Unternehmen in NRW : Jede dritte IT-Firma mit Landeschefin Kraft unzufrieden

Die IT-Branche wünscht sich mehr Unterstützung des Landes. Dann könnte NRW Vorreiter für Deutschland werden.

Die IT-Unternehmen in NRW fühlen sich von der Landesregierung im Stich gelassen. Knapp jedes dritte von ihnen ist mit der Unterstützung des Landes etwa beim Breitbandausbau unzufrieden, die Hälfte der Informations- und Kommunikationstechnologie-Betriebe bewertet die Hilfe nur als durchschnittlich. Dies zeigt eine Studie, die unserer Redaktion vorliegt.

Vor allem von Ministerpräsidentin Hannelore Kraft (SPD) wünscht sich die Branche mehr Einsatz. "Der Wirtschaftsminister hat das Thema erkannt, aber es ist noch nicht an der Landesspitze angekommen", kritisiert Ingo Wolf, Manager bei IKT.NRW, dem Netzwerk der Informations- und Kommunikationstechnologie (IKT). Er fordert, das Thema digitale Wirtschaft zur Chefsache zu machen: "Angela Merkel hat den Startschuss zur Digitalen Agenda gegeben - so ein Signal wäre auch in NRW wünschenswert."

Nirgendwo sonst sind die Voraussetzungen so gut wie hier: Neben großen Industrieunternehmen wie ThyssenKrupp gibt es in keinem anderen Bundesland so viele Firmen aus der Informations- und Kommunikationstechnik. Neben den Großkonzernen Vodafone, Telekom und Unitymedia gibt es rund 23.000 weitere Unternehmen, die in der digitalen Welt ihr Geld verdienen. Insgesamt beschäftigt die Branche rund 190.000 Mitarbeiter und macht jährlich knapp 100 Milliarden Euro Umsatz. Damit werden 47 Prozent des deutschlandweiten Umsatzes der Branche in NRW erzielt. Perfekte Voraussetzungen, um beim Thema "Industrie 4.0", der Vernetzung alter und neuer Industrien, eine führende Rolle zu spielen.

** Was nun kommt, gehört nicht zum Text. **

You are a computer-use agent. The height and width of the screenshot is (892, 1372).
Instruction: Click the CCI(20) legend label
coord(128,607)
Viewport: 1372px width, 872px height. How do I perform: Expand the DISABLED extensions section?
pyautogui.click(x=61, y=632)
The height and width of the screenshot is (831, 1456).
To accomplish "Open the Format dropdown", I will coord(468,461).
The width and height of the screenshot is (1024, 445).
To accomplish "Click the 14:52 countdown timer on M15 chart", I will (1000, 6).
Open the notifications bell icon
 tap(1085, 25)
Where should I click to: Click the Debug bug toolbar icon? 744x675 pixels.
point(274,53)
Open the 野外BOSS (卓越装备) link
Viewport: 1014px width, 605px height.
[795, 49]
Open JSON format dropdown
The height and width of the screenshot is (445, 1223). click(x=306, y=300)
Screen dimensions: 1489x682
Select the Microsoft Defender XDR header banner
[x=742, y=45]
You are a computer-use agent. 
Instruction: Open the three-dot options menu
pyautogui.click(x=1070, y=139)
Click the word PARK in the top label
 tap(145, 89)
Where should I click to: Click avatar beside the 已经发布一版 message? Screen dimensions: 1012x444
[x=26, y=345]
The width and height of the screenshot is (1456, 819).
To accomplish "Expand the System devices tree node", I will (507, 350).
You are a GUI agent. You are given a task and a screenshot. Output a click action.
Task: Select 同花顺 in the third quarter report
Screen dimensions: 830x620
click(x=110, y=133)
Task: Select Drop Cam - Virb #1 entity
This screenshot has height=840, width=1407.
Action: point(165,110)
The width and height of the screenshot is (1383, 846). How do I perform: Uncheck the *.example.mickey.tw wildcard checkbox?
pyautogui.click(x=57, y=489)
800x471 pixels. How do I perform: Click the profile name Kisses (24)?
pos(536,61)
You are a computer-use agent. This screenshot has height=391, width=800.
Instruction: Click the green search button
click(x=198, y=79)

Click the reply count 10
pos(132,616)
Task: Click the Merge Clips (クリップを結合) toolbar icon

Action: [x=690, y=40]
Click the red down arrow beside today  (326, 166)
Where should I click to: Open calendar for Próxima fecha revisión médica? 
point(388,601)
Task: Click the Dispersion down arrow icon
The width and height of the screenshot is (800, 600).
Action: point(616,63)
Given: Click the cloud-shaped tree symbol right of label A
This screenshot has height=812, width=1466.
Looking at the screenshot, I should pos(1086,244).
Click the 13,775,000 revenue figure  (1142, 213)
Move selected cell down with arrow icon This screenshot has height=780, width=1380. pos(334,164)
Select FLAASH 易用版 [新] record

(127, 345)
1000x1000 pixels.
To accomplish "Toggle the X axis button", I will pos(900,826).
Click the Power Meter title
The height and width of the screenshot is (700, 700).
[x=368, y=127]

Doch ohne die Hilfe der Politik geht dies aus Sicht der Unternehmen nicht. Vor allem bei den Themen IT-Sicherheit, dem Hauptthema beim Tag der Infomations- und Telekommunikationswirtschaft am 20. November in Bochum, und Fachkräftegewinnung sieht die Branche große Herausforderungen. Auch der Breitbandausbau müsse weiter vorangetrieben werden, fordern Unternehmen in der Studie der IT-Verbände Bitkom, Networker NRW und IKT.NRW. In Teilen des Landes ist schnelles Internet noch nicht flächendeckend verfügbar, etwa in den Kreisen Viersen und Kleve.

Geschäftsmodelle müssten die Unternehmen zwar selbst entwickeln, sagt Bernd Schmidt, Landessprecher NRW beim Bitkom: "Aber es braucht eine politische Flankierung". Dafür setzt sich NRW-Wirtschaftsminister Garrelt Duin ein: "Wir sind als Partner gefragt, der die Unternehmen dabei unterstützt, beim hohen Innovationstempo mitzuhalten und sich einen Platz auf den Wachstumsmärkten von morgen zu sichern". Für ihn persönlich stehe das Thema daher ganz oben auf der Tagesordnung.

Auch in Berlin registriert man das Engagement des Wirtschaftsministers - viel mehr jedoch nicht. Der CDU-Politiker Thomas Jarzombek, Mitglied im Bundestagsausschuss "Digitale Agenda", vermisst bei Hannelore Kraft das nötige Interesse an der digitalen Wirtschaft: "Ich wüsste nicht, wen man in der Staatskanzlei zum Thema digitale Wirtschaft anrufen könnte".

Trotz allem bleibt die Branche optimistisch. 90 Prozent der Betriebe rechnen bis 2016 mit Wachstum.